Pre-structured hydrophobic peptide β-strands: A universal amyloid trap?

Abstract

Amyloid fibril formation has long been studied because of the variety of proteins that are capable of adopting this structure despite sharing little sequence homology. This makes amyloid fibrils a challenging focus for inhibition studies because the peptides and proteins that form amyloid fibrils cannot be targeted based on a sequence motif. Most peptide inhibitors that target specific amyloidogenic proteins rely heavily on sequence recognition to ensure that the inhibitory peptide is able to bind its target. This approach is limited to targeting one amyloidogenic protein at a time. However, there is increasing evidence of cross-reactivity between amyloid-forming polypeptides. It has therefore become more useful to study the similarities between these proteins that goes beyond their sequence homology. Indeed, the observation that amyloidogenic proteins adopt similar secondary structures along the pathway to fibril formation opens the way to an interesting investigation: the development of inhibitors that could be universal amyloid traps. The review below will analyze two specific amyloidogenic proteins, α-synuclein and human amylin, and introduce a small number of peptides that have been shown to be capable of inhibiting the amyloidogenesis of both of these very dissimilar polypeptides. Some of the inhibitory peptide motifs may indeed, be applicable to Aβ and other amyloidogenic systems.
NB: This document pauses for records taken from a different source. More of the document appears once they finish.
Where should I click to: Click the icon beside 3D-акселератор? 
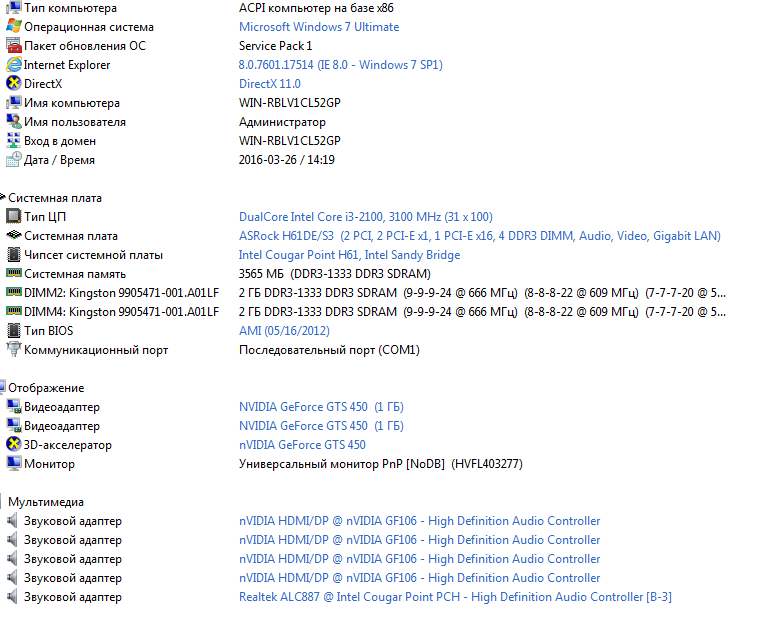[x=13, y=445]
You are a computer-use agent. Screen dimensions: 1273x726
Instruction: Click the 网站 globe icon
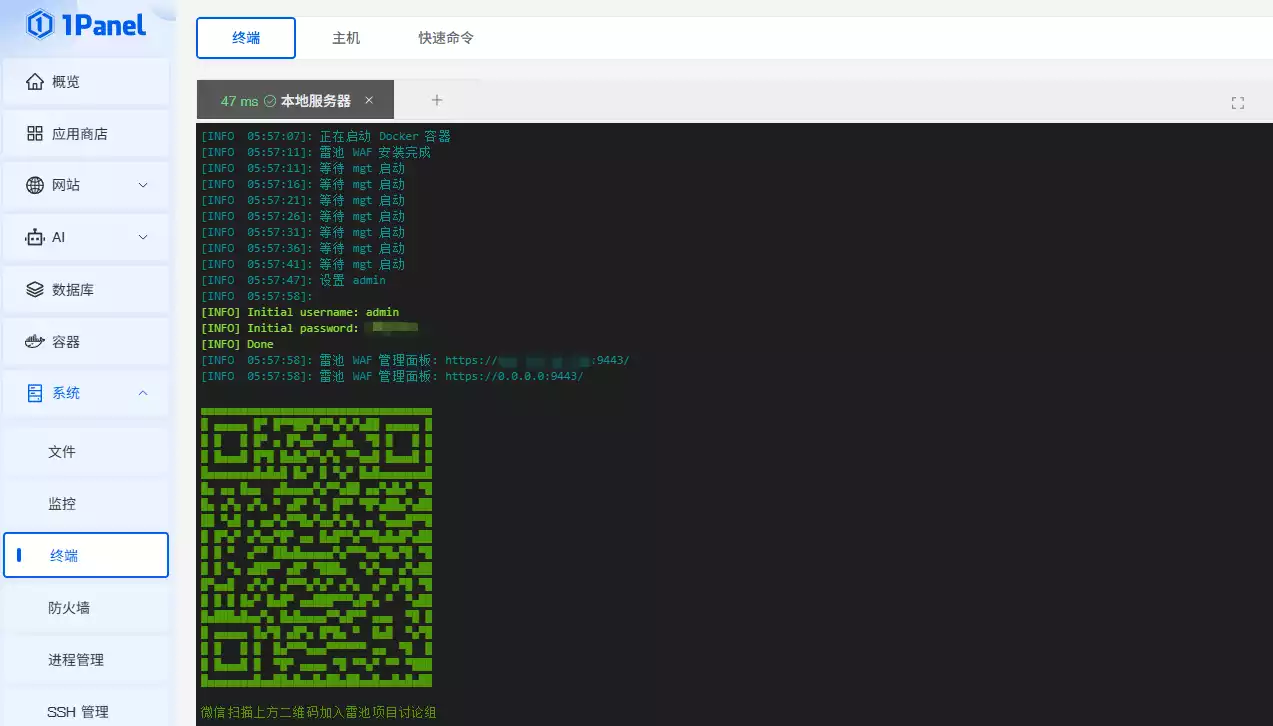35,185
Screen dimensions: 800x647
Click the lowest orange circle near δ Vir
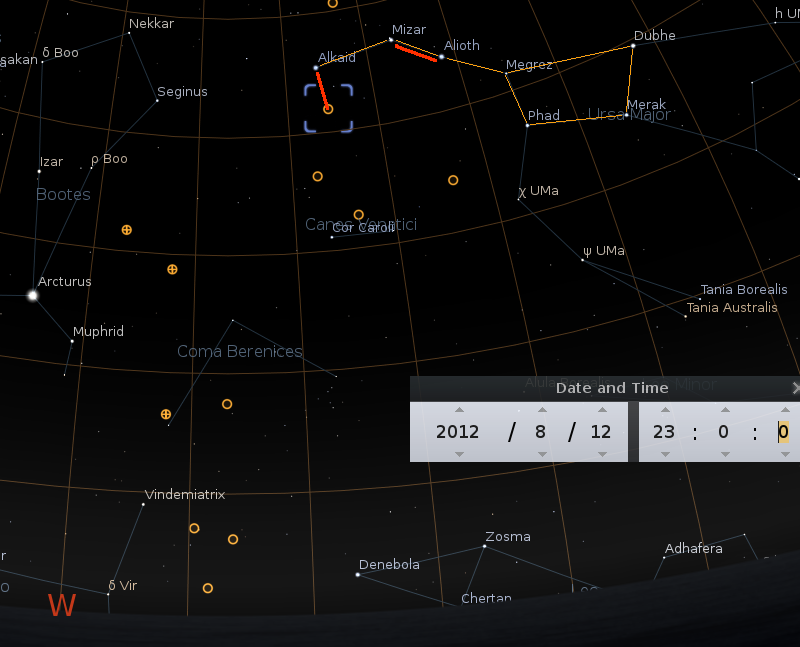tap(208, 588)
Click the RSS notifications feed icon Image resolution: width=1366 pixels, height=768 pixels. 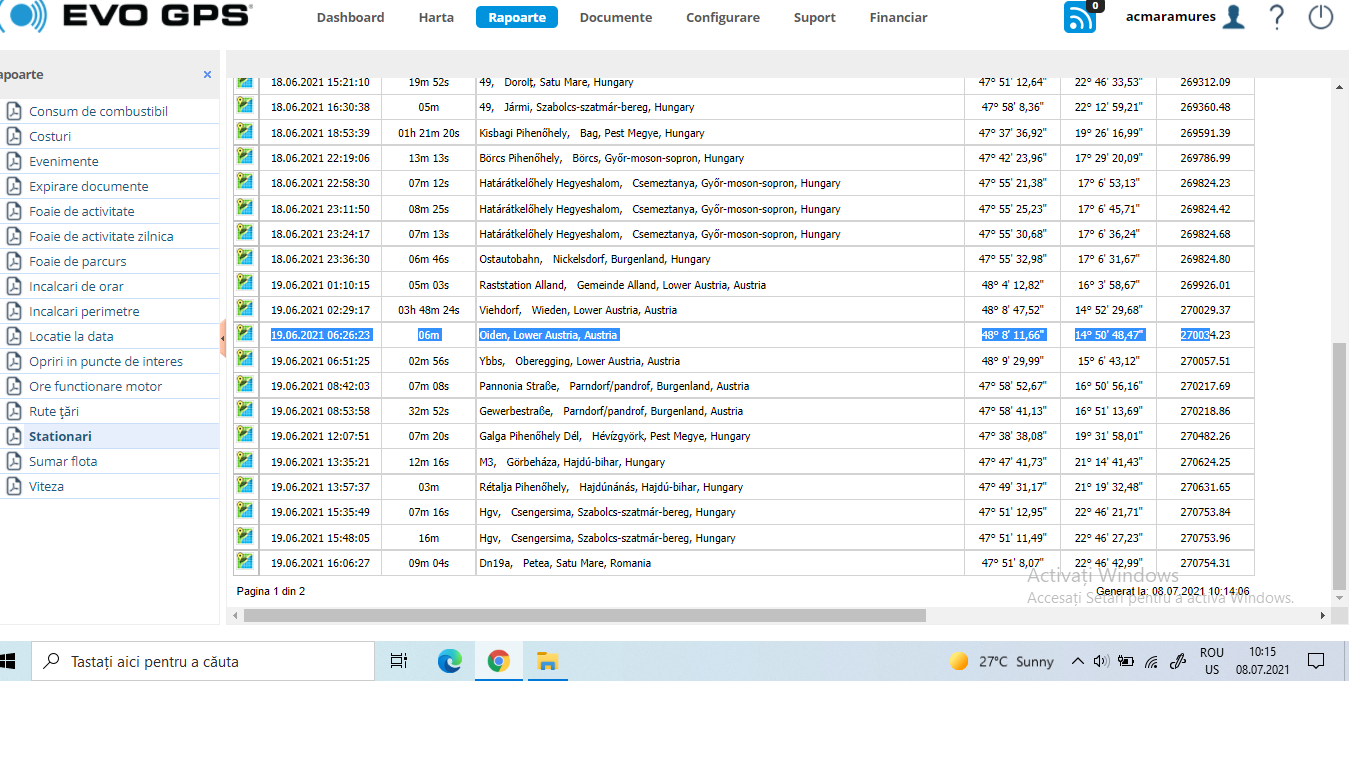pyautogui.click(x=1079, y=18)
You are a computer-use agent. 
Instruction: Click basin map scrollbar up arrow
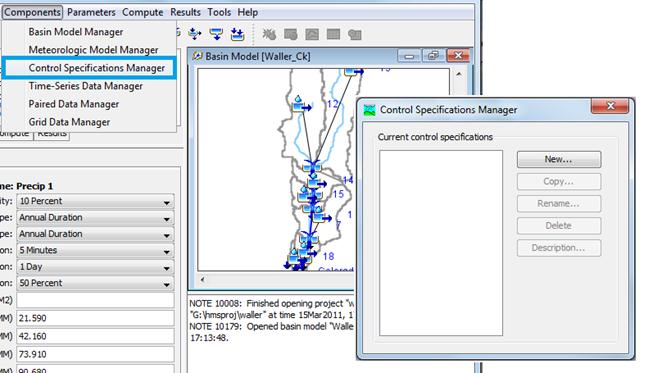459,75
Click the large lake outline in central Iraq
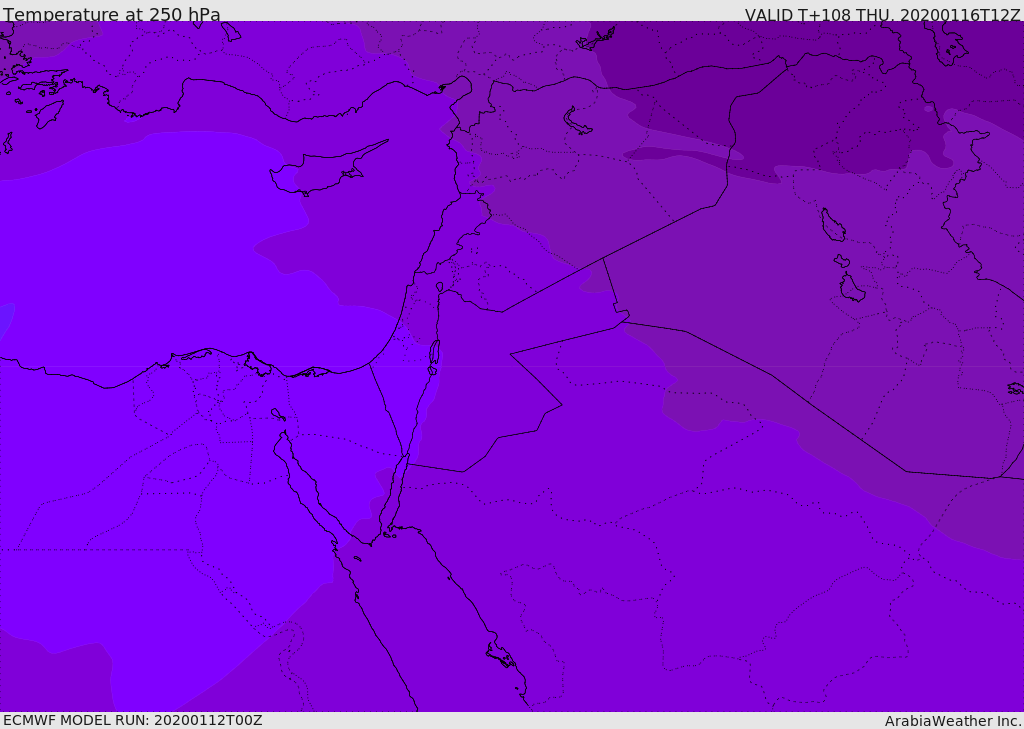Image resolution: width=1024 pixels, height=729 pixels. tap(833, 225)
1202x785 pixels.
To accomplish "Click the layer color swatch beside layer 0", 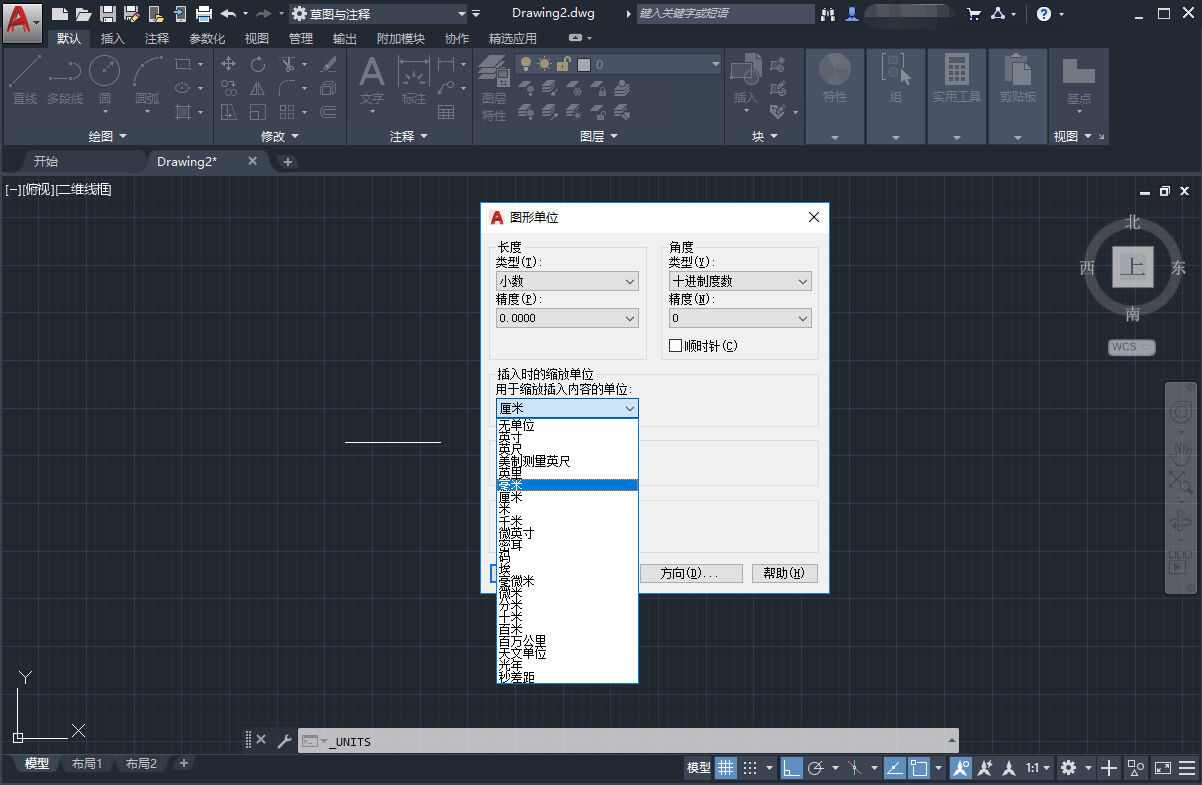I will [x=583, y=63].
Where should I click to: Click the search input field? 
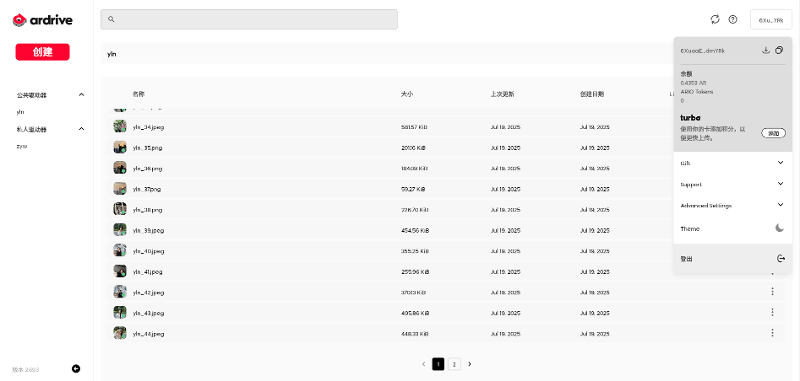[249, 19]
Keywords: Amylin; Amyloid; Inhibitors; Parkinson's disease; Synuclein; Type II diabetes.

Graphical abstract

Fig. 1

A schematic drawing depicting the stages of amyloidogenesis as well as the ways different inhibitors can act on this process. The dashed lines indicate hydrogen bonding between monomers. A soluble oligomer phase (*) has been put forth as the most toxic form of misfolded amyloid proteins in a number of cases.

Fig. 2

A) The sequence of αS. The N-terminal region is shown in green, the NAC region is shown in black and the C-terminal region is shown in blue. B) Final form adopted by αS monomers in amyloid fibrils as proposed by Vialr et al. [5] More recent cryo-EM studies of the protofilament stage of αS amymloidogenesis suggest that αS forms polymorphic structures that may have more than 5 β-strands. The strands β1 and β2 of αS have been underlined in A) and highlighted in B) because of the growing interest in this region as a possible pre-amyloid secondary structure formed by αS on the path to amyloid fibril formation. (For interpretation of the references to colour in this figure legend, the reader is referred to the Web version of this article.)

Fig. 3

A) The sequence of human amylin. B) Final form adopted by human amylin monomers in amyloid fibrils. The residues 18–27 of hAM are highlighted in blue in both A) and B) because of the conflicting observations that on the one hand studies show that this is the minimum sequence of hAM capable of forming amyloid fibrils and yet on the other there are indications that in the final amyloid configuration this region has no β-sheet character, rather, it seems to exist as an unstructured loop. (For interpretation of the references to colour in this figure legend, the reader is referred to the Web version of this article.)

Fig. 4

A schematic drawing showing the secondary structure of some peptides that show inhibition against α-synuclein. WW2 and cyclo WW2 also show potential as universal amyloid traps since they also show activity against hAM.